SessionID are duplicated often when collecting lots of sessions

This impacts our log hunting capabilities.

Assuming random number generators behave normally, we should not have many name duplications given we use random name (1 out of 5494) and a 100000 to 999999 random id.

10^5 * 9 * 5494
4944600000

However, we see hundreds of thousands of duplicates in our logs. Yes, we have millions of sessions but still it's too much.

SessionIDs are generated in pyrdp.core.mitm like this:

import random
# [...]
import names

# [...]
sessionID = f"{names.get_first_name()}{random.randrange(100000,999999)}"

The names module seems to have dubious crypto as is challenged here: https://github.com/treyhunner/names/issues/18#issuecomment-272858252

With 2.0 on the horizon, it's time to re-evaluate how we generate session IDs.

Our choices are:

something's wrong with the randomness pool on the server
names lib is bad
using regular random instead of something better
format <first_name><100000-999999> is not big enough

Created a test script:

import random
import names
import namesgenerator

newrng = random.SystemRandom()

iterations = 1_000_000

old_way = list()
new_namelib = list()
new_random = list()
new_len = list()
new_combined = list()
new_way = list()

for _c in range(iterations):
    session_id = f"{names.get_first_name()}{random.randrange(100000, 999999)}"
    old_way.append(session_id)

    session_id = f"{namesgenerator.get_random_name()}{random.randrange(100000, 999999)}"
    new_namelib.append(session_id)

    session_id = f"{names.get_first_name()}{newrng.randrange(100000, 999999)}"
    new_random.append(session_id)

    session_id = f"{names.get_first_name()}{random.randrange(1000000, 9999999)}"
    new_len.append(session_id)

    session_id = f"{namesgenerator.get_random_name()}{newrng.randrange(1000000, 9999999)}"
    new_combined.append(session_id)

    session_id = f"{namesgenerator.get_random_name()}{random.randrange(1000000, 9999999)}"
    new_way.append(session_id)

    print(".", end="", flush=True) if _c % 10_000 == 0 else 0

print(f"\nGenerated names: {len(old_way)}")

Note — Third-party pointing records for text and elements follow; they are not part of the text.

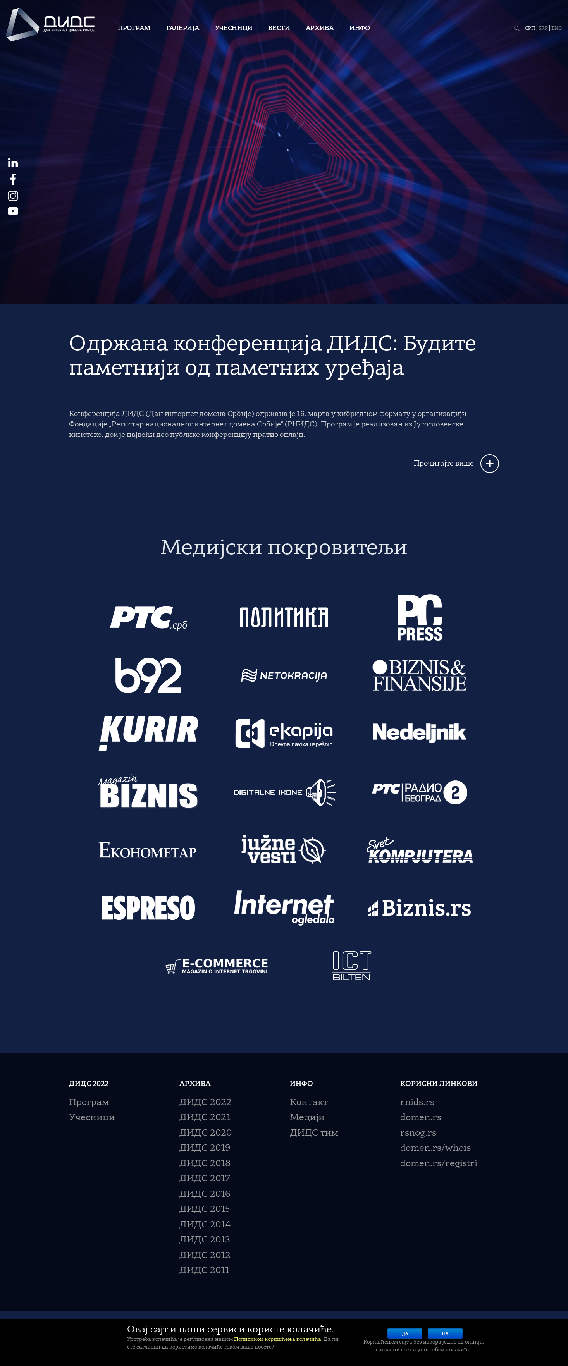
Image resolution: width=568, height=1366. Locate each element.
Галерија (183, 29)
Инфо (359, 29)
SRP (543, 28)
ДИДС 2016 (204, 1194)
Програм (134, 29)
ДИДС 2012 (205, 1255)
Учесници (234, 29)
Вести (279, 29)
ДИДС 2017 (204, 1179)
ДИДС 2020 (205, 1133)
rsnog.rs (418, 1133)
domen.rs (420, 1117)
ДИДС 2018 (205, 1164)
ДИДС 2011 (204, 1270)
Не (445, 1333)
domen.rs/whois (435, 1148)
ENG (556, 28)
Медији (307, 1117)
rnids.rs (417, 1102)
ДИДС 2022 (205, 1102)
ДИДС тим (314, 1133)
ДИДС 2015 (204, 1209)
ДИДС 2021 (205, 1117)
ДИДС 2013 (204, 1240)
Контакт (309, 1102)
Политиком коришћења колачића (277, 1339)
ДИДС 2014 (205, 1225)
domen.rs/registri (438, 1164)
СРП (530, 28)
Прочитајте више (444, 463)
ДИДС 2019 (204, 1148)
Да (405, 1333)
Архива (320, 29)
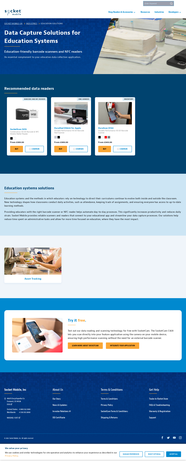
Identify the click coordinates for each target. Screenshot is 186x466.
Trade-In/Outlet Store (158, 404)
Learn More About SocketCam (85, 352)
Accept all (174, 460)
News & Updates (60, 411)
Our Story (57, 404)
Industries (159, 15)
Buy (16, 155)
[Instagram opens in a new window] (180, 444)
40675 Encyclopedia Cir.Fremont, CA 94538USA (16, 407)
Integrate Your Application (122, 352)
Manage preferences (131, 460)
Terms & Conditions (109, 404)
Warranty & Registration (160, 417)
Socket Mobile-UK (13, 29)
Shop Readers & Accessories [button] (120, 15)
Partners (136, 3)
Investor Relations (62, 417)
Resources (145, 15)
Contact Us (123, 3)
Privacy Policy (107, 411)
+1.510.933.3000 (24, 418)
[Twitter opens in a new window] (168, 444)
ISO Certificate (59, 423)
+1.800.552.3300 (24, 415)
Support (110, 3)
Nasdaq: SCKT (13, 424)
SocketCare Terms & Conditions (114, 417)
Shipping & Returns (109, 423)
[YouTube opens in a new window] (174, 444)
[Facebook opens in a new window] (162, 444)
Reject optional (154, 460)
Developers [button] (174, 15)
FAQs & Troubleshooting (159, 411)
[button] (179, 3)
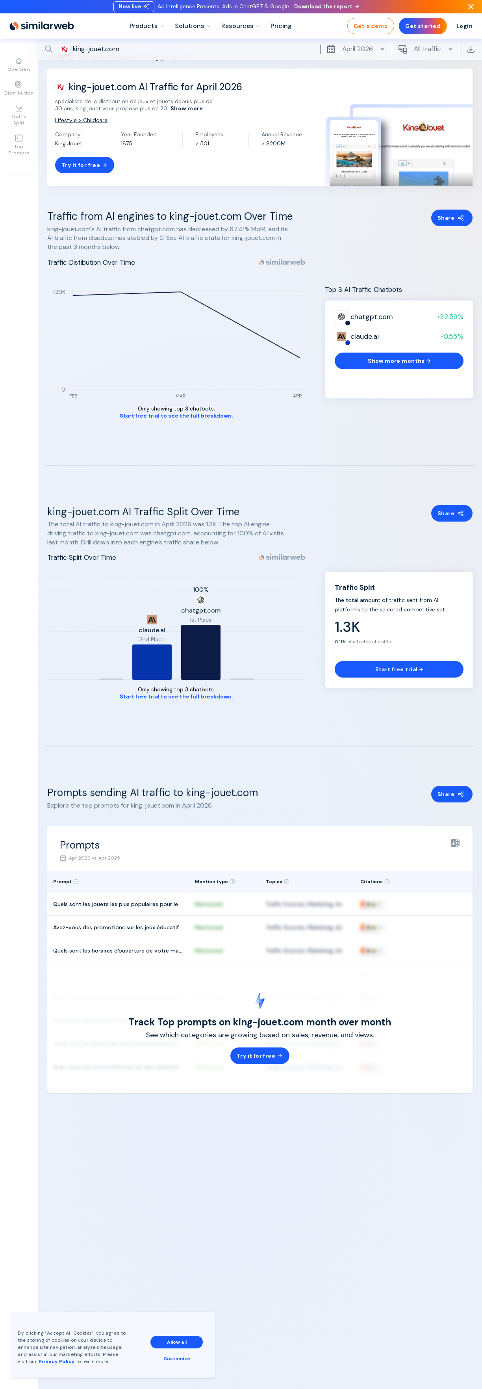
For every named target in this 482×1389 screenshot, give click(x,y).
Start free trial (399, 669)
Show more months (399, 360)
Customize (176, 1358)
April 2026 (356, 54)
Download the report (326, 9)
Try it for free (84, 165)
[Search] (260, 54)
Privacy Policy (57, 1361)
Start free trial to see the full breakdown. (176, 415)
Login (464, 31)
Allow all (177, 1342)
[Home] (41, 31)
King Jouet (68, 143)
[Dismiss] (471, 9)
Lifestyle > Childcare (81, 120)
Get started (423, 31)
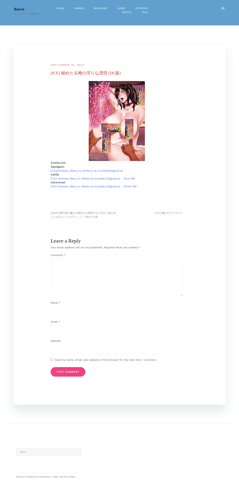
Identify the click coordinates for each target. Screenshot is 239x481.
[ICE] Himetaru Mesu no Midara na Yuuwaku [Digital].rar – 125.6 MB (93, 178)
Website (56, 340)
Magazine (100, 8)
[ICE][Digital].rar (87, 170)
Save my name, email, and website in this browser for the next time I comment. (106, 359)
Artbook (141, 8)
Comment (58, 255)
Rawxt (19, 9)
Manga (79, 8)
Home (60, 8)
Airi (61, 477)
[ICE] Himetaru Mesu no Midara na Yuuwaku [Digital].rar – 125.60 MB (94, 186)
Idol (145, 12)
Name (55, 302)
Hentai (127, 12)
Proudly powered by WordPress (33, 477)
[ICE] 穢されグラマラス (169, 212)
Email (55, 321)
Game (121, 8)
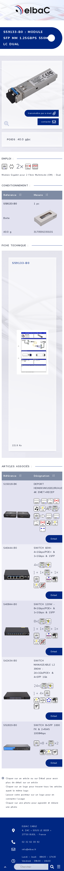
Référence (12, 476)
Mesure (41, 195)
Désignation (44, 476)
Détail (54, 538)
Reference (12, 195)
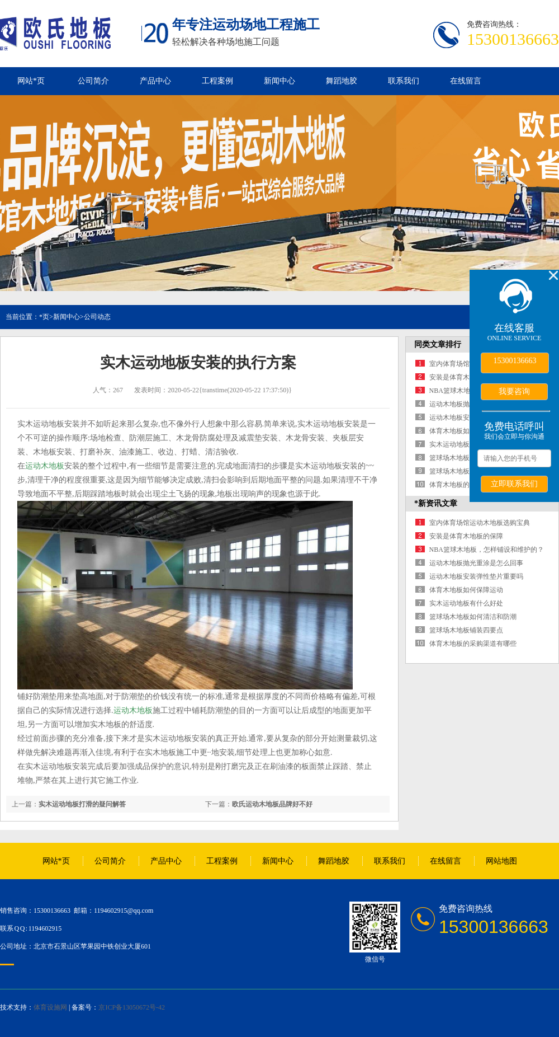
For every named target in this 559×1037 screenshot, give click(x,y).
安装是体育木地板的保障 (466, 377)
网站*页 (31, 81)
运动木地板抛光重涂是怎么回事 (476, 563)
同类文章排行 (437, 344)
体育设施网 (50, 1007)
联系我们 (403, 81)
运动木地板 (44, 466)
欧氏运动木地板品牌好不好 (272, 804)
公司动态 (97, 317)
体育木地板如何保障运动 (466, 431)
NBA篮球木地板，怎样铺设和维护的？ (486, 549)
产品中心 (155, 81)
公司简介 (93, 81)
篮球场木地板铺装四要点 (466, 471)
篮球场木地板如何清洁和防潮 (473, 617)
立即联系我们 (514, 483)
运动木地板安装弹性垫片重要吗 (476, 576)
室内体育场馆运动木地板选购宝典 (479, 523)
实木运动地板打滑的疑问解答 (82, 804)
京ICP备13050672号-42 (131, 1007)
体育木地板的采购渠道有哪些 (473, 643)
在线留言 (465, 81)
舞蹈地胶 (341, 81)
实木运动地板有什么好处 (466, 444)
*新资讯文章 (435, 503)
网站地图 (501, 861)
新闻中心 (279, 81)
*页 (44, 317)
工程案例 (217, 81)
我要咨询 (514, 391)
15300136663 (515, 360)
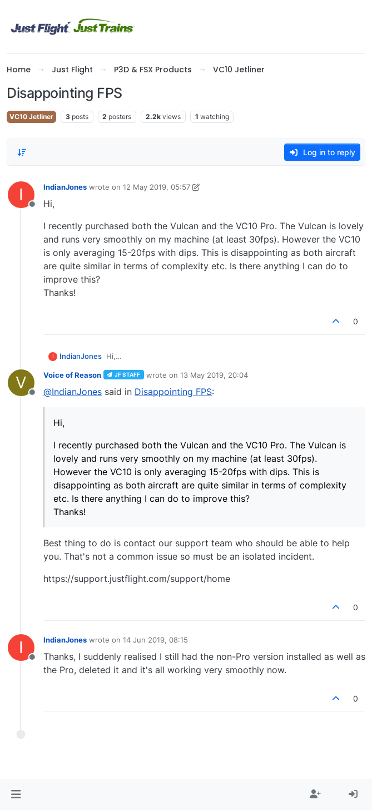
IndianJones (65, 186)
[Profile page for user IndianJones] (21, 194)
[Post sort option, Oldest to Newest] (22, 152)
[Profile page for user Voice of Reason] (21, 382)
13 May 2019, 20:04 (214, 375)
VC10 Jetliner (31, 116)
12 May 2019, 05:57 (156, 186)
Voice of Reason (72, 375)
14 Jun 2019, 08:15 (155, 639)
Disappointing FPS (173, 391)
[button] (15, 794)
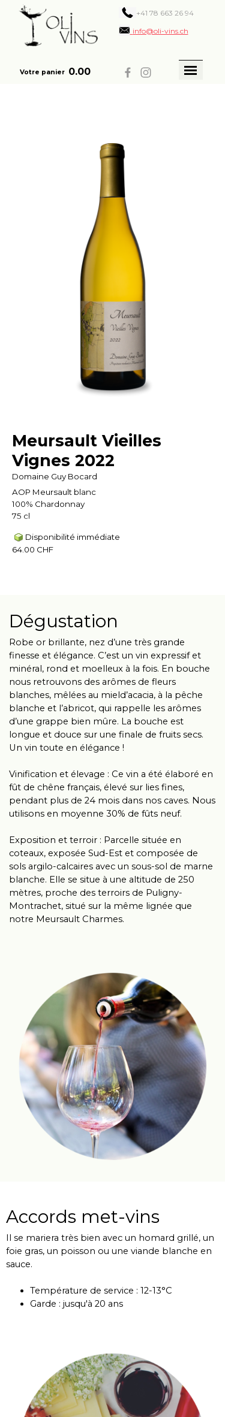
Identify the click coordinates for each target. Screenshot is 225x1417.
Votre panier (42, 72)
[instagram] (146, 72)
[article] (112, 339)
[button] (153, 30)
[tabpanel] (160, 12)
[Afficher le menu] (190, 70)
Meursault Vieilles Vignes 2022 (86, 450)
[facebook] (128, 72)
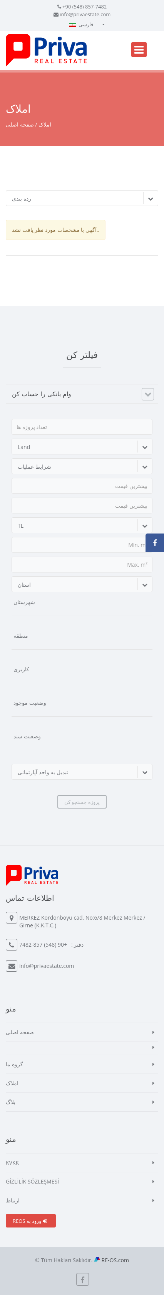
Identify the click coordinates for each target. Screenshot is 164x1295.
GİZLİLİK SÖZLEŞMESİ (32, 1181)
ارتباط (13, 1200)
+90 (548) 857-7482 (84, 6)
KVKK (12, 1162)
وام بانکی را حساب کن (41, 394)
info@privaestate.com (85, 14)
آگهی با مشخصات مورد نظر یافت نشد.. (55, 229)
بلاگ (10, 1102)
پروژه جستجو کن (82, 802)
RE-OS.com (115, 1260)
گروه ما (14, 1064)
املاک (12, 1083)
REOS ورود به (30, 1220)
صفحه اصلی (20, 124)
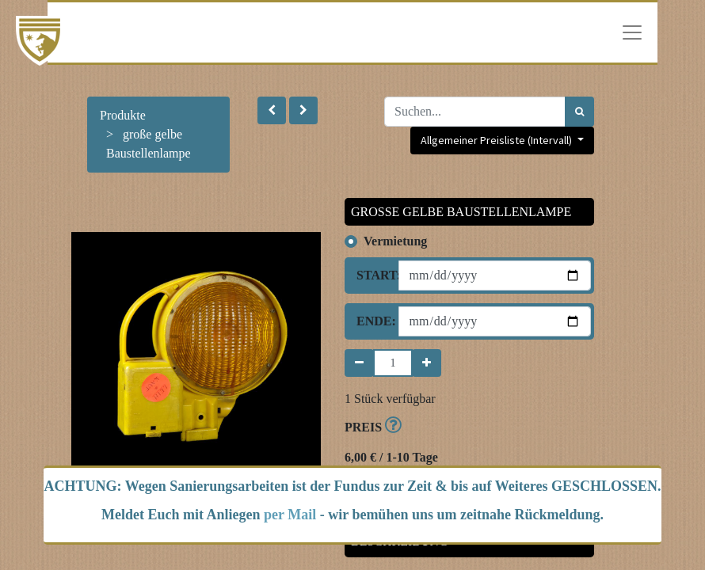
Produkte (123, 115)
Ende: (371, 321)
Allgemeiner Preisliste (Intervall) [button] (497, 140)
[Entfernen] (359, 363)
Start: (371, 275)
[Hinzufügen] (426, 363)
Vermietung (395, 241)
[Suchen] (579, 112)
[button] (271, 110)
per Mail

print("\nResults of non duplicates remaining:")
print(f"Old way               : {len(set(old_way))}")
print(f"New namelib           : {len(set(new_namelib))}")
print(f"New random            : {len(set(new_random))}")
print(f"New digit length (+1) : {len(set(new_len))}")
print(f"All Combined          : {len(set(new_combined))}")
print(f"Combined namelib / +1 : {len(set(new_way))}")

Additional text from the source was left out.